R Weekly Bulletin Vol – V

This week’s R bulletin will cover topics like how to avoid for-loops, add or shorten an existing vector, and play a beep sound in R. We will also cover functions like env.new function, readSeries, and the with and within functions. Hope you like this R weekly bulletin. Enjoy reading!

Shortcut Keys

1. To stop debugging – Shift+F8
2. To quit an R session (desktop only) – Ctrl+Q
3. To restart an R Session – Ctrl+Shift+0

Problem Solving Ideas

Avoiding For Loop by using “with” function

For Loop can be slow in terms of execution speed when we are dealing with large data sets. For faster execution, one can use the “with” function as an alternative. The syntax of the with function is given below:

with(data, expr)

where, “data” is typically a data frame, and “expr” stands for one or more expressions to be evaluated using the contents of the data frame.

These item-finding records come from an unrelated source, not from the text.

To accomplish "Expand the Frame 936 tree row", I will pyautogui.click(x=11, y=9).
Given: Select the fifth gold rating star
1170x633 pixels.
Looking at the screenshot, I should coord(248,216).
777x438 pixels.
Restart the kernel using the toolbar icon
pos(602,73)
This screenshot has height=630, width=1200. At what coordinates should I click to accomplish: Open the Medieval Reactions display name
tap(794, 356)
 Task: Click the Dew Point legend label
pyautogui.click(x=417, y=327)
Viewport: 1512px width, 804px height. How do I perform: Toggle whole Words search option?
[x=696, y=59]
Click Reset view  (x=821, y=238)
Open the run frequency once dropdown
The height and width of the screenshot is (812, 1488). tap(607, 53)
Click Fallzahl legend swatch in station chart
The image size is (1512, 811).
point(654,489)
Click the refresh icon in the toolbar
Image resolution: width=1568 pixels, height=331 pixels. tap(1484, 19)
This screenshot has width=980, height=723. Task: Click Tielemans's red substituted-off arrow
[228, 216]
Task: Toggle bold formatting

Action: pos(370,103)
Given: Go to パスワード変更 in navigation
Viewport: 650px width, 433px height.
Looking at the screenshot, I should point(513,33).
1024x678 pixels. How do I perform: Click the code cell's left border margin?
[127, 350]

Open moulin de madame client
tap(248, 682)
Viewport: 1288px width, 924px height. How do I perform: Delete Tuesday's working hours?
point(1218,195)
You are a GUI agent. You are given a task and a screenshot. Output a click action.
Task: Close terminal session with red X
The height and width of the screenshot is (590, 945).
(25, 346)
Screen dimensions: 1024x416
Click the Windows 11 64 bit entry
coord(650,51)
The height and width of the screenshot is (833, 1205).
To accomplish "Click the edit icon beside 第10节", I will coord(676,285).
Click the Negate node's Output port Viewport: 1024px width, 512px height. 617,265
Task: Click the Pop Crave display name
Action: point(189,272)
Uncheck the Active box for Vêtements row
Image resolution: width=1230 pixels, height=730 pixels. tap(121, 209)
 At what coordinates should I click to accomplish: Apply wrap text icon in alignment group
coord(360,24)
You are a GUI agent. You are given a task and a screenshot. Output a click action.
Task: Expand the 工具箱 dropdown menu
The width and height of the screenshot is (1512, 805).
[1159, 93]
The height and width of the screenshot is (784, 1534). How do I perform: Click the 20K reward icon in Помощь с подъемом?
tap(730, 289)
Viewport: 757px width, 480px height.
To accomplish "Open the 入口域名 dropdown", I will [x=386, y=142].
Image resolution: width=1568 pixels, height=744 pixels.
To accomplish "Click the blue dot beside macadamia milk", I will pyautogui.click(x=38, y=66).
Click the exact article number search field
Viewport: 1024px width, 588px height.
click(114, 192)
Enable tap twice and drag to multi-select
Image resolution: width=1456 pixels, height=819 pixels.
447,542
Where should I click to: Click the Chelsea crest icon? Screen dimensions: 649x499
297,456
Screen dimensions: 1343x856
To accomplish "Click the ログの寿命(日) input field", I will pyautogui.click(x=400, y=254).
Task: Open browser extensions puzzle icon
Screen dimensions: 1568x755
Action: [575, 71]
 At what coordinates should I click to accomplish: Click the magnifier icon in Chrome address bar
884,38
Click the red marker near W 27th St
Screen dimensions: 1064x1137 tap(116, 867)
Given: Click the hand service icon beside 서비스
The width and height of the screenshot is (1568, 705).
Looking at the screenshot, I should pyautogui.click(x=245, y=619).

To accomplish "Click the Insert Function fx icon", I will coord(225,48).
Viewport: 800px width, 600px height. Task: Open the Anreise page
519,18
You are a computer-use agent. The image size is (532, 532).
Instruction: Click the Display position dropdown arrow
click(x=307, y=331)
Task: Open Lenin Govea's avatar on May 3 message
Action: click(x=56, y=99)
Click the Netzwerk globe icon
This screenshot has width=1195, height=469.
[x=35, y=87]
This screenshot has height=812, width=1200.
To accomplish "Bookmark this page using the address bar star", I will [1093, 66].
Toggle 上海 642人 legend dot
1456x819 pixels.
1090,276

If there is more than one expression, then the expressions need to be wrapped in curly braces.

Example: Consider the NIFTY 1-year price series. Let us find the gap opening for each day using both the methods and time them using the system.time function. Note the time taken to execute the For Loop versus the time to execute the with function in combination with the lagpad function.

library(quantmod)

# Using FOR Loop
system.time({

df = read.csv("NIFTY.csv")
df = df[,c(1,3:6)]

df$GapOpen = double(nrow(df))
for ( i in 2:nrow(df)) {
    df$GapOpen[i] = round(Delt(df$CLOSE[i-1],df$OPEN[i])*100,2)
}

print(head(df))

})

# Using with function + lagpad, instead of FOR Loop
system.time({

dt = read.csv("NIFTY.csv")
dt = dt[,c(1,3:6)]

lagpad = function(x, k) {
c(rep(NA, k), x)[1 : length(x)]
}

dt$PrevClose = lagpad(dt$CLOSE, 1)
dt$GapOpen_ = with(dt, round(Delt(dt$PrevClose,dt$OPEN)*100,2))
print(head(dt))

})

Adding to an existing vector or shortening it

Adding or shortening an existing vector can be done by assigning a new length to the vector. When we shorten a vector, the values at the end will be removed, and when we extend an existing vector, missing values will be added at the end.

Example:

# Shorten an existing vector
even = c(2,4,6,8,10,12)
length(even)
[1] 6

# The new length equals the number of elements required in the vector to be shortened.
length(even) = 3
print(even)
[1] 2 4 6

# Add to an existing vector
odd = c(1,3,5,7,9,11)
length(odd)
[1] 6

# The new length equals the number of elements required in the extended vector.
length(odd) = 8
odd[c(7,8)] = c(13,15)
print(odd)
[1] 1 3 5 7 9 11 13 15

Make R beep/play a sound

If you want R to play a sound/beep upon executing the code, we can do this using the “beepr” package. The beep function from the package plays a sound when the code gets executed. One also needs to install the “audio” package along with the “beepr” package.

install.packages("beepr")
install.packages("audio")
library(beepr)
beep()

One can select from the various sounds using the “sound” argument and by assigning one of the specified values to it.

beep(sound = 9)

One can keep repeating the message using beepr as illustrated in the example below (source:http: //stackoverflow.com/)

Example:

work_complete <- function() {
  cat("Work complete. Press esc to sound the fanfare!!!\n")
  on.exit(beepr::beep(3))

  while (TRUE) {
  beepr::beep(4)
  Sys.sleep(1)
  }
}

work_complete()

One can also use the beep function to play a sound if an error occurs during the code execution.

options(error = function() {beep(sound =5)})

Functions Demystified

env.new function

Environments act as a storehouse. When we create variables in R from the command prompt these get stored in the R’s global environment. To access the variables stored in the global environment, one can use the following expression:

head(ls(envir = globalenv()), 15)
[1] “df”  “dt”  “even”  “i”  “lagpad”  “odd”

If we want to store the variables in a specific environment, we can assign the variable to that environment or create a new environment which will store the variable. To create a new environment we use the new.env function.

Example:

my_environment = new.env()

Once we create a new environment, assigning a variable to the environment can be done in multiple ways. Following are some of the methods:

Examples:

# By using double square brackets
my_environment[["AutoCompanies"]] = c("MARUTI", "TVSMOTOR", "TATAMOTORS")

# By using dollar sign operator
my_environment$AutoCompanies = c("MARUTI", "TVSMOTOR", "TATAMOTORS")

# By using the assign function
assign("AutoCompanies", c("MARUTI", "TVSMOTOR", "TATAMOTORS"), my_environment)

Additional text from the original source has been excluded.